• _TASK_:
Print every item below word for word, leaving out the pictures.

• _THE INPUT_:
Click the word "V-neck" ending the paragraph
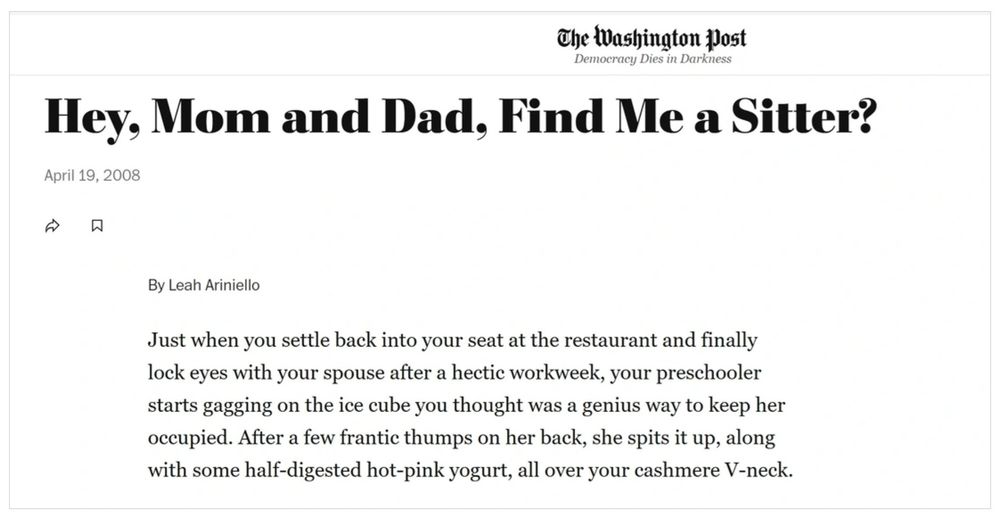The width and height of the screenshot is (1000, 515). (756, 470)
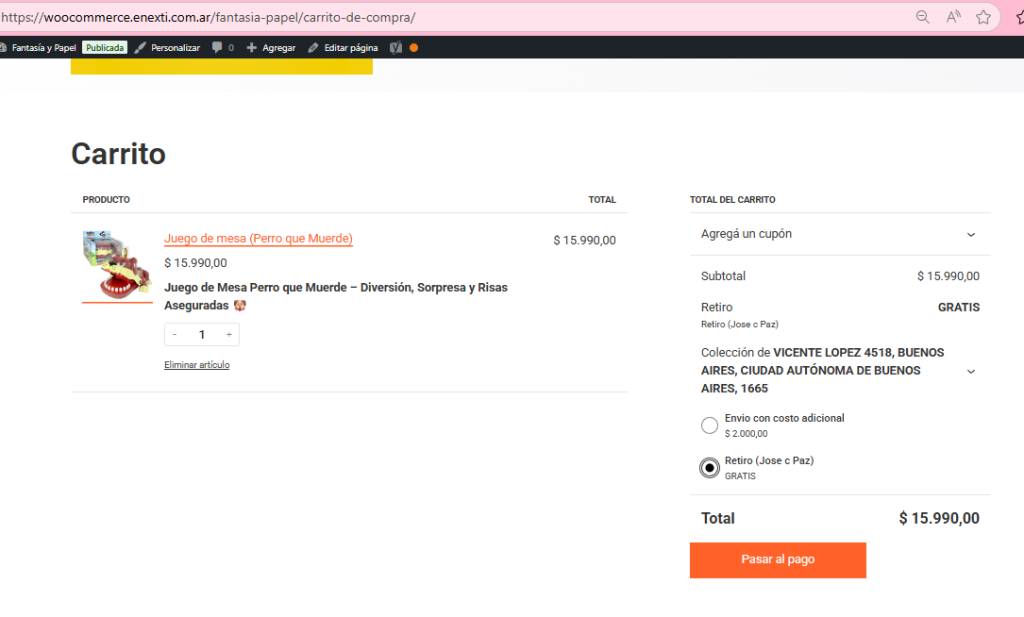Decrease product quantity with minus button

pos(175,335)
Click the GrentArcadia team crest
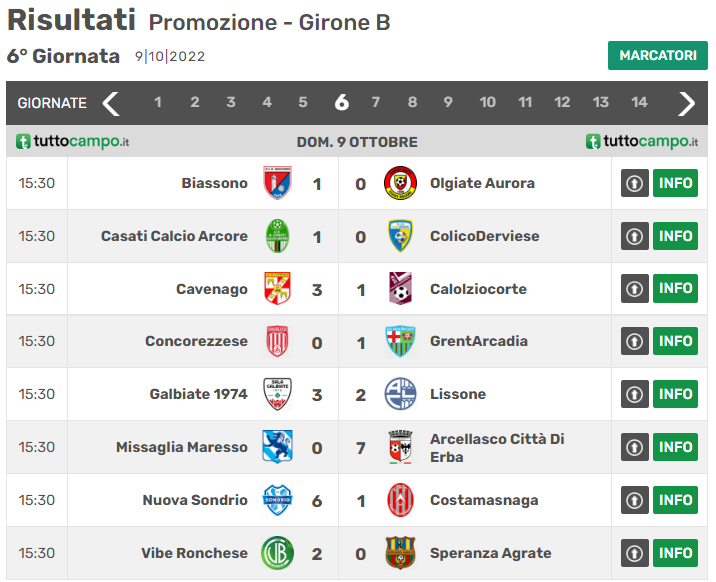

• _WRITTEN RESPONSE_:
Click the word "V-neck" ending the paragraph
The width and height of the screenshot is (1000, 515). (756, 470)
Decrease product quantity with minus button

pos(175,335)
Click the GrentArcadia team crest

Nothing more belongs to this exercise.